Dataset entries
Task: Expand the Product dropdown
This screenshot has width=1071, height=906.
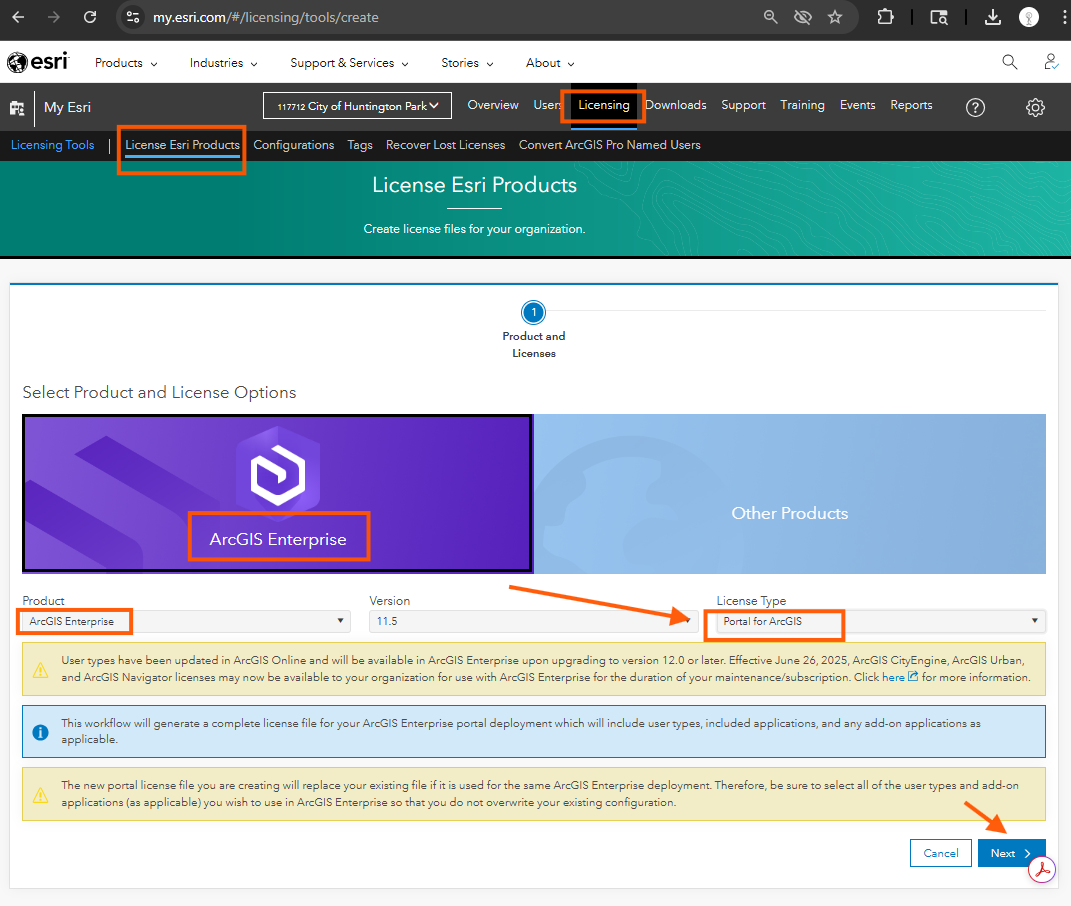Action: click(x=186, y=621)
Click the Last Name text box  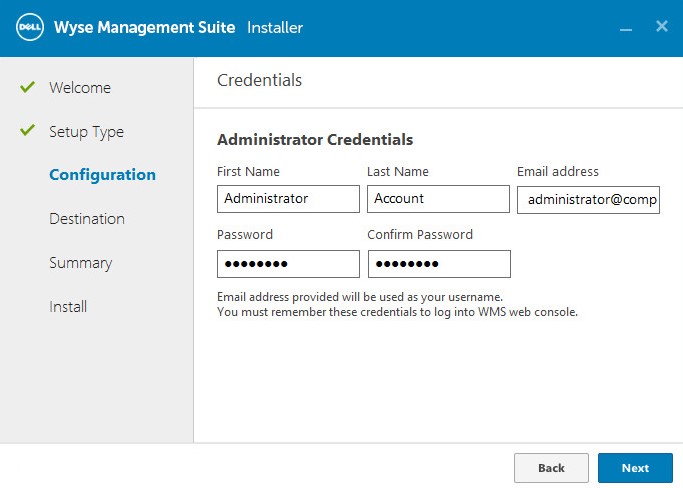pos(438,199)
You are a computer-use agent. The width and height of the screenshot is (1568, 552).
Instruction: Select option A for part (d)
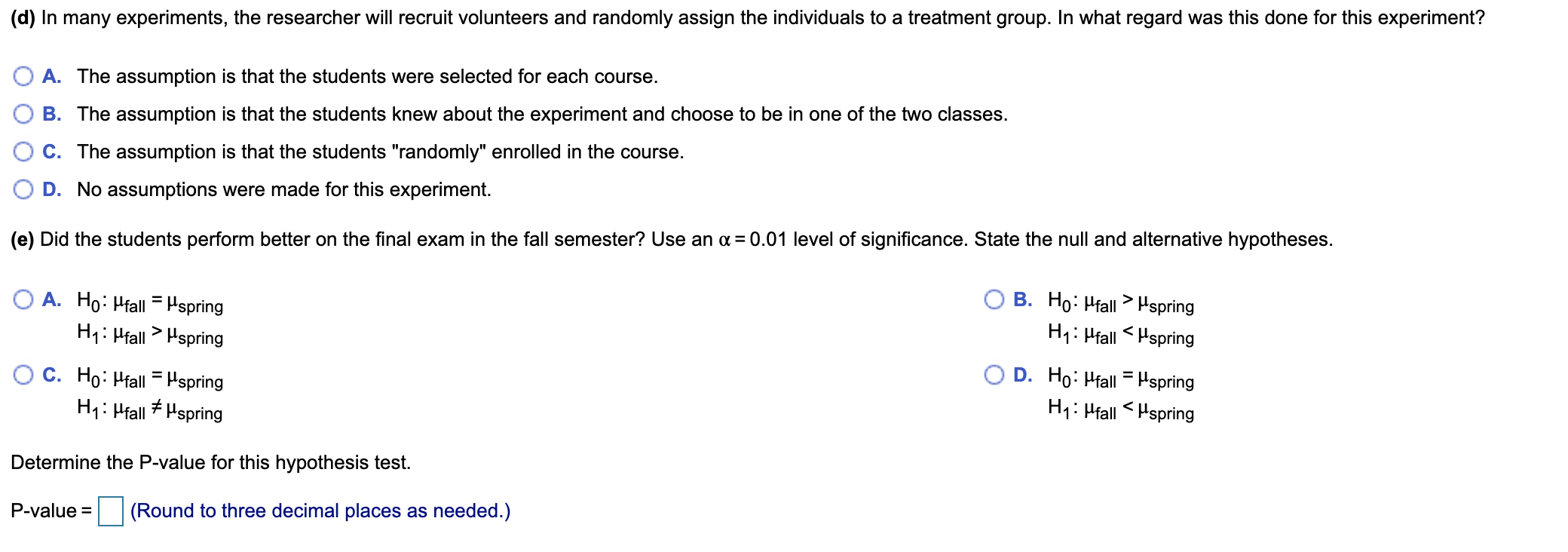[x=23, y=76]
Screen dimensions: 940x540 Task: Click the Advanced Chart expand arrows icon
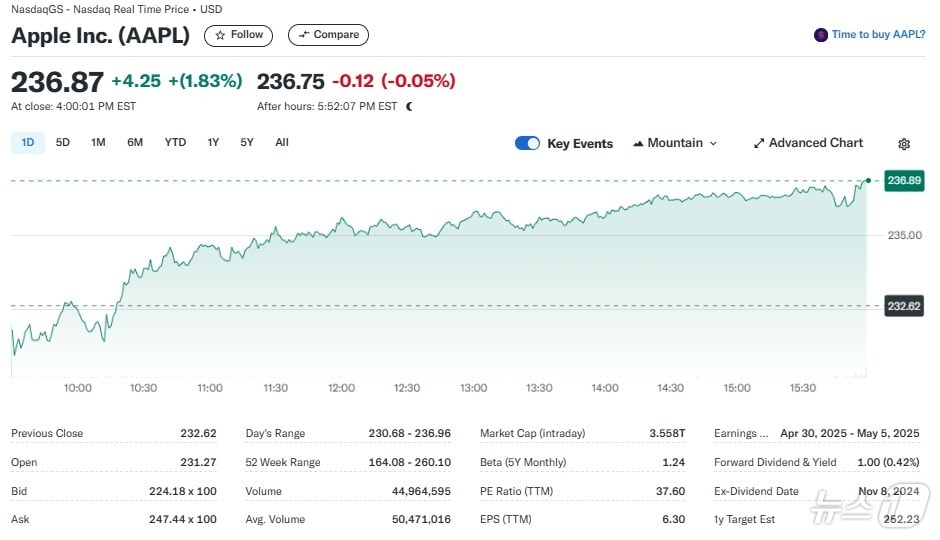(759, 143)
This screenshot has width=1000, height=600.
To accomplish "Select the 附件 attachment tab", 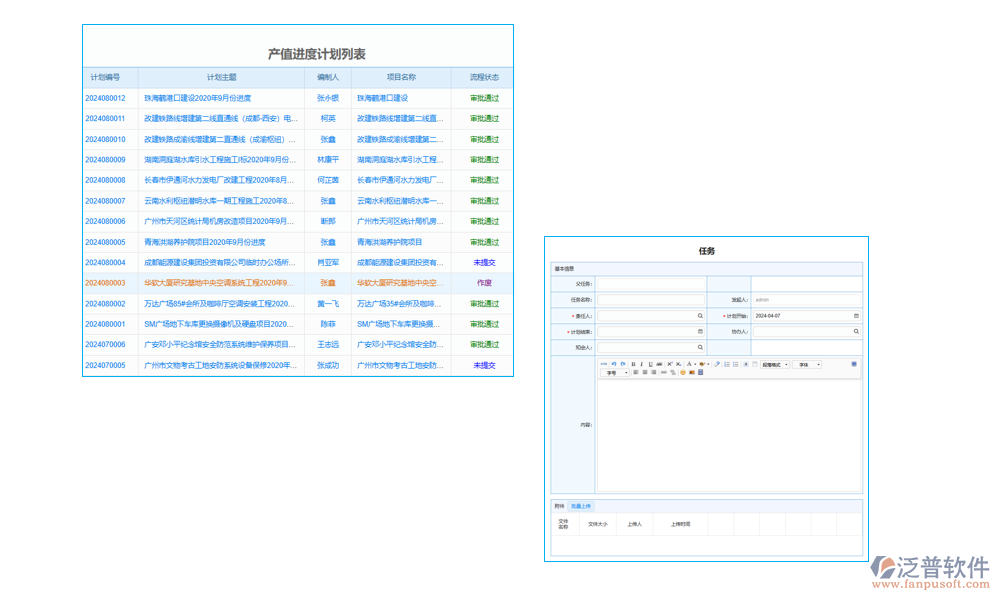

• _Work required_:
The answer consists solely of the lines from the one holding "This screenshot has width=1000, height=600." through the final line of the records, both ends included, each duplicated exactly. Leave images out.

• _Task result_:
This screenshot has width=1000, height=600.
To accomplish "Select the 附件 attachment tab", 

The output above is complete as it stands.